Recorded information:
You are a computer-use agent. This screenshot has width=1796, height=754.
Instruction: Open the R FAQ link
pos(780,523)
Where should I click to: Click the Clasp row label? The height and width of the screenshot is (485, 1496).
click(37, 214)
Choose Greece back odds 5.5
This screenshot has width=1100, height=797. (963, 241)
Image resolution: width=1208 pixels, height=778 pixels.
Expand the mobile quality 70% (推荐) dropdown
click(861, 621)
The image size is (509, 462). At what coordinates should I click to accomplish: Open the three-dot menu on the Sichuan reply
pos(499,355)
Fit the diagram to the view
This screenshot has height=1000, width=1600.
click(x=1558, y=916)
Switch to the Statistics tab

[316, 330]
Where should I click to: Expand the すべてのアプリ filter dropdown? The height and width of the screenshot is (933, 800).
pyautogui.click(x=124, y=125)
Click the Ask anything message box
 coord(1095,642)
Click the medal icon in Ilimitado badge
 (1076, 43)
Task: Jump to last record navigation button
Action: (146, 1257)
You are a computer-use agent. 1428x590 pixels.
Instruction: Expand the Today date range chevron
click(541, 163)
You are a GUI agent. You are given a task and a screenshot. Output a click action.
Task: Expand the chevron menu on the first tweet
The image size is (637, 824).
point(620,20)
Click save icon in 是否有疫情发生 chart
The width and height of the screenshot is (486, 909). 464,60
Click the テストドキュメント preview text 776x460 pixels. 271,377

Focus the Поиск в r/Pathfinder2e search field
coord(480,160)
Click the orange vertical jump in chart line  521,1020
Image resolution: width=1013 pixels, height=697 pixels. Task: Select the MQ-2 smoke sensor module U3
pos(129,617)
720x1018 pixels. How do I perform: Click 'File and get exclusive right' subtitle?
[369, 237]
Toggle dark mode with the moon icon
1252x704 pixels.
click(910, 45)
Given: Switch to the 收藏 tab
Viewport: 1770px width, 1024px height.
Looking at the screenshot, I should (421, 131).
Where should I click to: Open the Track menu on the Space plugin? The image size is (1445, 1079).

Exercise objective: Output each line of the records above as a JSON list of strings, one string per line, with blank lines omitted.

Output of the task:
[
  "You are a computer-use agent. This screenshot has width=1796, height=754.",
  "Instruction: Open the R FAQ link",
  "pos(780,523)",
  "Where should I click to: Click the Clasp row label? The height and width of the screenshot is (485, 1496).",
  "click(37, 214)",
  "Choose Greece back odds 5.5",
  "This screenshot has width=1100, height=797. (963, 241)",
  "Image resolution: width=1208 pixels, height=778 pixels.",
  "Expand the mobile quality 70% (推荐) dropdown",
  "click(861, 621)",
  "The image size is (509, 462). At what coordinates should I click to accomplish: Open the three-dot menu on the Sichuan reply",
  "pos(499,355)",
  "Fit the diagram to the view",
  "This screenshot has height=1000, width=1600.",
  "click(x=1558, y=916)",
  "Switch to the Statistics tab",
  "[316, 330]",
  "Where should I click to: Expand the すべてのアプリ filter dropdown? The height and width of the screenshot is (933, 800).",
  "pyautogui.click(x=124, y=125)",
  "Click the Ask anything message box",
  " coord(1095,642)",
  "Click the medal icon in Ilimitado badge",
  " (1076, 43)",
  "Task: Jump to last record navigation button",
  "Action: (146, 1257)",
  "You are a computer-use agent. 1428x590 pixels.",
  "Instruction: Expand the Today date range chevron",
  "click(541, 163)",
  "You are a GUI agent. You are given a task and a screenshot. Output a click action.",
  "Task: Expand the chevron menu on the first tweet",
  "The image size is (637, 824).",
  "point(620,20)",
  "Click save icon in 是否有疫情发生 chart",
  "The width and height of the screenshot is (486, 909). 464,60",
  "Click the テストドキュメント preview text 776x460 pixels. 271,377",
  "Focus the Поиск в r/Pathfinder2e search field",
  "coord(480,160)",
  "Click the orange vertical jump in chart line  521,1020",
  "Image resolution: width=1013 pixels, height=697 pixels. Task: Select the MQ-2 smoke sensor module U3",
  "pos(129,617)",
  "720x1018 pixels. How do I perform: Click 'File and get exclusive right' subtitle?",
  "[369, 237]",
  "Toggle dark mode with the moon icon",
  "1252x704 pixels.",
  "click(910, 45)",
  "Given: Switch to the 收藏 tab",
  "Viewport: 1770px width, 1024px height.",
  "Looking at the screenshot, I should (421, 131).",
  "Where should I click to: Open the Track menu on the Space plugin? The image size is (1445, 1079)."
]